Zebrał 40 punktów karnych w pół minuty. Kierujący oplem zapłaci też wysoki mandat

Ponowne przystąpienie do egzaminu na prawo jazdy czeka 33-letniego mieszkańca powiatu sanockiego. Wszystko przez jego nieodpowiedzialne zachowanie. Wystarczyło kilkadziesiąt sekund, by znacznie przekroczył dozwolony limit punktów karnych.

Źródło zdjęć: © Policja | Podkarpacka policja
Filip Buliński

31.07.2023 | aktual.: 31.07.2023 15:48

Zalogowani mogą więcej

Możesz zapisać ten artykuł na później. Znajdziesz go potem na swoim koncie użytkownika

Sytuacja miała miejsce w niedzielny poranek na drodze wojewódzkiej nr 886 w miejscowości Grabownica Starzeńska. Wówczas policjanci ruchu drogowego zauważyli kierującego oplem, który zaczął wyprzedzać inne pojazdy na przejściu dla pieszych.

Na tym jednak nie skończył swoich nieodpowiedzialnych wyczynów. Po chwili znów dopuścił się dwa razy wyprzedzania, tym razem na skrzyżowaniu, a następnie na kolejnym przejściu dla pieszych. Policjanci postanowili więc zatrzymać pirata drogowego.

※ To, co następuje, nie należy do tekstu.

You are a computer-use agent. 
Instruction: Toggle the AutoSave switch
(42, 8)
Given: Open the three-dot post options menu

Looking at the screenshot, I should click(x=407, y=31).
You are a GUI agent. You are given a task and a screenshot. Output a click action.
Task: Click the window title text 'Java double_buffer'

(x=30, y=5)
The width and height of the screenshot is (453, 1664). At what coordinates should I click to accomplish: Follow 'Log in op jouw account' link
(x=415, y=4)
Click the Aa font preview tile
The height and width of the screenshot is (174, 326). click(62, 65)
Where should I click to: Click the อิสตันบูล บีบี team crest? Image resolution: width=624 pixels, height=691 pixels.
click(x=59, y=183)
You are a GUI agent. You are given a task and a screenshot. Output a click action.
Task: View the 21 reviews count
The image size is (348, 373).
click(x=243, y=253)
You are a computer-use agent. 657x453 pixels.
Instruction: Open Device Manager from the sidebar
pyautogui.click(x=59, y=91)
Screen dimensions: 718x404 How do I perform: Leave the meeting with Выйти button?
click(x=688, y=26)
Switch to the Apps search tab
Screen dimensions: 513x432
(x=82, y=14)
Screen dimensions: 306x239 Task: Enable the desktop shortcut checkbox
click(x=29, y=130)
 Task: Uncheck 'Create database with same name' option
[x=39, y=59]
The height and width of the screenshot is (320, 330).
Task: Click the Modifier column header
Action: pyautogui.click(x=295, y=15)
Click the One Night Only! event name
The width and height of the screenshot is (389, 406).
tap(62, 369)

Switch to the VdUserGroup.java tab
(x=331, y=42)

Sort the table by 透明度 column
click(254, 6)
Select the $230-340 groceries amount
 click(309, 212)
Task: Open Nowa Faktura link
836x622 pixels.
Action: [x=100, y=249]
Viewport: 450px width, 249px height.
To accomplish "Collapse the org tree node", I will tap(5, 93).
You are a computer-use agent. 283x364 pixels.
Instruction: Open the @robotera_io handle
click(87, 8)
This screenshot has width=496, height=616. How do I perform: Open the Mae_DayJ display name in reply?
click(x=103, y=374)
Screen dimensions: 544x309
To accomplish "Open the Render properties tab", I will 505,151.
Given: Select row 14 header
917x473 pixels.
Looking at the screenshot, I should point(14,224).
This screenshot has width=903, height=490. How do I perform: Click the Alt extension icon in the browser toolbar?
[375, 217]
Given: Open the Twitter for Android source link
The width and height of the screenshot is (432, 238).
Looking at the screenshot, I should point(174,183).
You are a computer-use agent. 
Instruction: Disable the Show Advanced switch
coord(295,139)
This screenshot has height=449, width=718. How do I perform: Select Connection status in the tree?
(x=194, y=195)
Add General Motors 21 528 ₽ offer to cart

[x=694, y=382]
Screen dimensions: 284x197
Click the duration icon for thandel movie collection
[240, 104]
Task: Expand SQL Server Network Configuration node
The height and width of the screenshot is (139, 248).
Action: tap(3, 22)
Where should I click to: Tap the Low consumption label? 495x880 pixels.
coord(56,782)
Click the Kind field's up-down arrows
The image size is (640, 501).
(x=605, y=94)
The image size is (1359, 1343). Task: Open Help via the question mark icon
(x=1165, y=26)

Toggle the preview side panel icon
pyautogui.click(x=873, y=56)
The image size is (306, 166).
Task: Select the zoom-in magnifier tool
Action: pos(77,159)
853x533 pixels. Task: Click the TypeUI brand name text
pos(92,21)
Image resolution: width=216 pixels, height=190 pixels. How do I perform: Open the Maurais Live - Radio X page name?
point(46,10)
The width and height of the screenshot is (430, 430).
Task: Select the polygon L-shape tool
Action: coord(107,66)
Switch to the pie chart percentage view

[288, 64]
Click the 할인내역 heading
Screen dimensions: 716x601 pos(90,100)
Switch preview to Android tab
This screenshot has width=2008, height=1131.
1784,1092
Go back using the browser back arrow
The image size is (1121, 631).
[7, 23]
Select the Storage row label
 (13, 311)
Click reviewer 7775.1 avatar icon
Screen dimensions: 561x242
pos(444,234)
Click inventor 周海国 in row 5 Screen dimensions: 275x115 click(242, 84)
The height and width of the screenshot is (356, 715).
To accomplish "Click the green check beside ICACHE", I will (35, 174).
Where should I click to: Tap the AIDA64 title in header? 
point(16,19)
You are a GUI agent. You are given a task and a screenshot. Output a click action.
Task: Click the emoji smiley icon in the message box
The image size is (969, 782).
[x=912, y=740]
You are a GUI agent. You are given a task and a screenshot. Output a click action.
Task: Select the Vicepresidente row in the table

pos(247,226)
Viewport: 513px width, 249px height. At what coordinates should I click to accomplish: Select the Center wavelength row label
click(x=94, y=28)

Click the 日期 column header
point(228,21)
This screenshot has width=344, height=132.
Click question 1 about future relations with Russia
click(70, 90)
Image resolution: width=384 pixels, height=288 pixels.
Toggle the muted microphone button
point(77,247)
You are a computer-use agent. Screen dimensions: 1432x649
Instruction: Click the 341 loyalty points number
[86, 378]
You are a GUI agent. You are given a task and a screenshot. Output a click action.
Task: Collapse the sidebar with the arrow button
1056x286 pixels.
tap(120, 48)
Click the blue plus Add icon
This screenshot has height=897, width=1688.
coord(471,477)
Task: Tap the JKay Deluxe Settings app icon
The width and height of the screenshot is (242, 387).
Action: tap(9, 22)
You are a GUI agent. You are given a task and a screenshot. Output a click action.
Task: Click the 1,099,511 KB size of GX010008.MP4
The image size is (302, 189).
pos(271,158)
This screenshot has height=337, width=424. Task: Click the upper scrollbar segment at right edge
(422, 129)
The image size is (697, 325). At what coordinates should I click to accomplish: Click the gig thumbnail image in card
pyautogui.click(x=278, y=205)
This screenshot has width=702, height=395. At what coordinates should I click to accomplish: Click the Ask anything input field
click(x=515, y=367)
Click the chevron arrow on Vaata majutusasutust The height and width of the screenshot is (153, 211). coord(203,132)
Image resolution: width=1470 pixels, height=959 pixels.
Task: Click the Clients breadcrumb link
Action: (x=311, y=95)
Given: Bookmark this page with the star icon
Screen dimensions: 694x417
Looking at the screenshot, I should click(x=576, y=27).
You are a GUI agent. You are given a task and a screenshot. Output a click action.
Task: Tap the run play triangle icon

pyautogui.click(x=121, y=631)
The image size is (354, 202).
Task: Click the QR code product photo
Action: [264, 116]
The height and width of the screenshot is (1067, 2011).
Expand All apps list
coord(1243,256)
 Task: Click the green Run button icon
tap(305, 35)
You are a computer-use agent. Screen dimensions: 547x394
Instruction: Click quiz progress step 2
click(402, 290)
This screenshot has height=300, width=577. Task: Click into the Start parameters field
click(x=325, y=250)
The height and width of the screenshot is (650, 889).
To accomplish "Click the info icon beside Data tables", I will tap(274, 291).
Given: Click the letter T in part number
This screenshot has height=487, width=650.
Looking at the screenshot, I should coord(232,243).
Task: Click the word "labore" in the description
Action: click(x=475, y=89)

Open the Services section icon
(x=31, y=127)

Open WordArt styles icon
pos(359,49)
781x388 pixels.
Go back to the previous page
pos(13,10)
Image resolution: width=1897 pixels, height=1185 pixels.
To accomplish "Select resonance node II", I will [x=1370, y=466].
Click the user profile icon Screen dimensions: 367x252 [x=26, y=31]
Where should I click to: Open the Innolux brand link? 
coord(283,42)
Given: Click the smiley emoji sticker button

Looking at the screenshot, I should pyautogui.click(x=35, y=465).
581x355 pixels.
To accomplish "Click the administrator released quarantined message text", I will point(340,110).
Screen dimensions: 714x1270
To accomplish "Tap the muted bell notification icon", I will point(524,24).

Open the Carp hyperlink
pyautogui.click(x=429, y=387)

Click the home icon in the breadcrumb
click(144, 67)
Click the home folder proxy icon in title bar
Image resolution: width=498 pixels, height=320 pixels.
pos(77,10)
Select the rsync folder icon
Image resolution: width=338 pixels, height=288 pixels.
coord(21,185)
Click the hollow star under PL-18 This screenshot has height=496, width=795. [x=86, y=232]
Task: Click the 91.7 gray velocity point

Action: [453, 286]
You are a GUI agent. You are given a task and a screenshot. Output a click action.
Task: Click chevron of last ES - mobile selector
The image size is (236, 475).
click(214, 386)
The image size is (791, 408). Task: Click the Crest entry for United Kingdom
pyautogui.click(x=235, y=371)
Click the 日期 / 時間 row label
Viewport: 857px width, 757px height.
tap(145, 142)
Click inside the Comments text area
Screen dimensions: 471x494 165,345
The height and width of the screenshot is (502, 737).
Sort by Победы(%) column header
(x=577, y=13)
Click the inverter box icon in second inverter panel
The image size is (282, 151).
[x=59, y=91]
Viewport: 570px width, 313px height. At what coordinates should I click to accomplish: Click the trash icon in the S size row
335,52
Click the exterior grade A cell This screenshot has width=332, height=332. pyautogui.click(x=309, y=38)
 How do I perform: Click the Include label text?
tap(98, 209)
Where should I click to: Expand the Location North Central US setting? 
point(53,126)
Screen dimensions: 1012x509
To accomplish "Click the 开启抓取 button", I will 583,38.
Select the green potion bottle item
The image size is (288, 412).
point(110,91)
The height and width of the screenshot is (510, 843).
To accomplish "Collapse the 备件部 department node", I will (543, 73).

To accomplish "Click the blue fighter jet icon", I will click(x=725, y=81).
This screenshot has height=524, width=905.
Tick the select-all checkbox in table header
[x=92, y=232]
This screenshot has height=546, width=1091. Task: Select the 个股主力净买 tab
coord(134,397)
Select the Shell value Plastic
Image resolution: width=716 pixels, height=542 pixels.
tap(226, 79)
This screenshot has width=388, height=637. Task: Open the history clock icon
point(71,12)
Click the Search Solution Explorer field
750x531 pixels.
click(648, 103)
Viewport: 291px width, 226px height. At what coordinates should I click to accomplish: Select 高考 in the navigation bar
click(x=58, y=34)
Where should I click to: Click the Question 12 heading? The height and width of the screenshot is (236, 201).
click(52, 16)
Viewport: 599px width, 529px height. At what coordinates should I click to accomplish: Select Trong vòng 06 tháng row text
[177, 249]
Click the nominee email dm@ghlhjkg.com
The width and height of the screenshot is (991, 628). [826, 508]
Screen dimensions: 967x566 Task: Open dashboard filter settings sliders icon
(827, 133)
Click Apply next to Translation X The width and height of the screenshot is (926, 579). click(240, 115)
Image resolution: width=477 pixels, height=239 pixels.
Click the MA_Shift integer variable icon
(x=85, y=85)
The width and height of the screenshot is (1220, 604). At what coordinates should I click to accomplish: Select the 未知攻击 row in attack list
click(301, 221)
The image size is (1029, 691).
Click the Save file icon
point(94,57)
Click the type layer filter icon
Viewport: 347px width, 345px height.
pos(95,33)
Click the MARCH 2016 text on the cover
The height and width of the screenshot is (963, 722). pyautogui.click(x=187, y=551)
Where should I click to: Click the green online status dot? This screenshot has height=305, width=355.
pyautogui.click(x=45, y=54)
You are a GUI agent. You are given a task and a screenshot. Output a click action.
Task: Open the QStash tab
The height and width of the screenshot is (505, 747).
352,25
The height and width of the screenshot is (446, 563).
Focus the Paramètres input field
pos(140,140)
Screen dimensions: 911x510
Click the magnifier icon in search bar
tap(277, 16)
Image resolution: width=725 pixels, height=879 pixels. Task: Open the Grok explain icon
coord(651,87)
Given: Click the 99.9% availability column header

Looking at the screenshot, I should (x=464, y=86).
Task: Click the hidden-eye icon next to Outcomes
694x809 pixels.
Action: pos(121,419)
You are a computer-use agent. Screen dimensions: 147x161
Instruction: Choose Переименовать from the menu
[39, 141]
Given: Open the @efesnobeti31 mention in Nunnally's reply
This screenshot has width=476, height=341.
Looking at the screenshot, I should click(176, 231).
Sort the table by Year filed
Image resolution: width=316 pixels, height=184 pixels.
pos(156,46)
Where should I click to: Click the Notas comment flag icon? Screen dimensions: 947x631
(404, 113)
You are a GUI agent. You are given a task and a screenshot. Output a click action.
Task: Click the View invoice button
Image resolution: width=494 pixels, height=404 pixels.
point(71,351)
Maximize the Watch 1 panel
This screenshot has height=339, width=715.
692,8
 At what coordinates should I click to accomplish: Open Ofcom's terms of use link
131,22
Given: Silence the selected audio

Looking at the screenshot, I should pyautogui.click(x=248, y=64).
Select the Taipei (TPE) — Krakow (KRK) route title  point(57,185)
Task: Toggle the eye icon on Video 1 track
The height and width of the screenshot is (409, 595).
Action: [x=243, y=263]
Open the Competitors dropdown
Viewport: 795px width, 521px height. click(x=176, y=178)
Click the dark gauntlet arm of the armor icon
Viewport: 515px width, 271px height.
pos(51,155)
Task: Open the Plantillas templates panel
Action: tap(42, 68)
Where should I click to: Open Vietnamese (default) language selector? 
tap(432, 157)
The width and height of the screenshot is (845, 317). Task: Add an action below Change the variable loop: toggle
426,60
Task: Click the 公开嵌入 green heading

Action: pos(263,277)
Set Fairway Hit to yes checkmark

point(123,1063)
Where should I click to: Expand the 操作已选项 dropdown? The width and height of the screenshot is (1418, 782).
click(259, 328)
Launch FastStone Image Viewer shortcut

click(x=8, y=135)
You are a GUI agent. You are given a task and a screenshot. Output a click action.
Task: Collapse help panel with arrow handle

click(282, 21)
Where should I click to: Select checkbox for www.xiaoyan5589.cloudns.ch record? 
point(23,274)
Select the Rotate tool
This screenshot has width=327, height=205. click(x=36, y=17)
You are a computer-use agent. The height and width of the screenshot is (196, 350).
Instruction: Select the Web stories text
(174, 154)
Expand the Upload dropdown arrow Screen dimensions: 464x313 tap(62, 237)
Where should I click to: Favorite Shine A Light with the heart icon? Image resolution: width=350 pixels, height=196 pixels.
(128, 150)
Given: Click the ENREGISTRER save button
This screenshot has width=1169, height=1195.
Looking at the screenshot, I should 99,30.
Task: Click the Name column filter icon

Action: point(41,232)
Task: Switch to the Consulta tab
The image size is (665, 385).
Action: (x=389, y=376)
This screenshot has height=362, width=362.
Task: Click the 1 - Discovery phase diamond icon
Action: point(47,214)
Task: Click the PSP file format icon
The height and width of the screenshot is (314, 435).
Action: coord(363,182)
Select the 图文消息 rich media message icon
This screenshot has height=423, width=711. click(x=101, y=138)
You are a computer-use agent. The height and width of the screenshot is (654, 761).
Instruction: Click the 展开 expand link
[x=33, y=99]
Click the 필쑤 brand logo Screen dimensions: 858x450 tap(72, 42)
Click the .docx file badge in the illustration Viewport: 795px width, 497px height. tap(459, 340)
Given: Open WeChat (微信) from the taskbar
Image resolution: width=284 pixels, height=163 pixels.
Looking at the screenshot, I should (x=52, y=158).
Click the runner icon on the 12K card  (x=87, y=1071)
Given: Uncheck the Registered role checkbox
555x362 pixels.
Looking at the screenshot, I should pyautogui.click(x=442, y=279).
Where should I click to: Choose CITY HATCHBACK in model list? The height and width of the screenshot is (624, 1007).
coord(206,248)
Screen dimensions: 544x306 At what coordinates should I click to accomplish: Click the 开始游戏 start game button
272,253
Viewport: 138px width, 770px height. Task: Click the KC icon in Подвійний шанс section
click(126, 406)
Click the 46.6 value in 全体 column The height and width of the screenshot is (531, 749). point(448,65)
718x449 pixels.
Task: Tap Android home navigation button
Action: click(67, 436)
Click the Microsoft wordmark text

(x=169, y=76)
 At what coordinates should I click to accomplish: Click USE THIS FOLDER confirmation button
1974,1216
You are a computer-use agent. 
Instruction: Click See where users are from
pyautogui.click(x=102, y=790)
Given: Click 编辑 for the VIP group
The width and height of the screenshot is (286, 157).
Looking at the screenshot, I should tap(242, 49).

Okazał się nim 33-letni mieszkaniec powiatu sanockiego. Policjanci w związku z wykroczeniami nałożyli na mężczyznę trzy mandaty na łączną kwotę 4 tys. zł, a do jego konta dopisali aż 40 punktów karnych. Oznacza to, że kierowca stracił uprawnienia do kierowania. Zanim wróci na drogi, czeka go ponowny egzamin.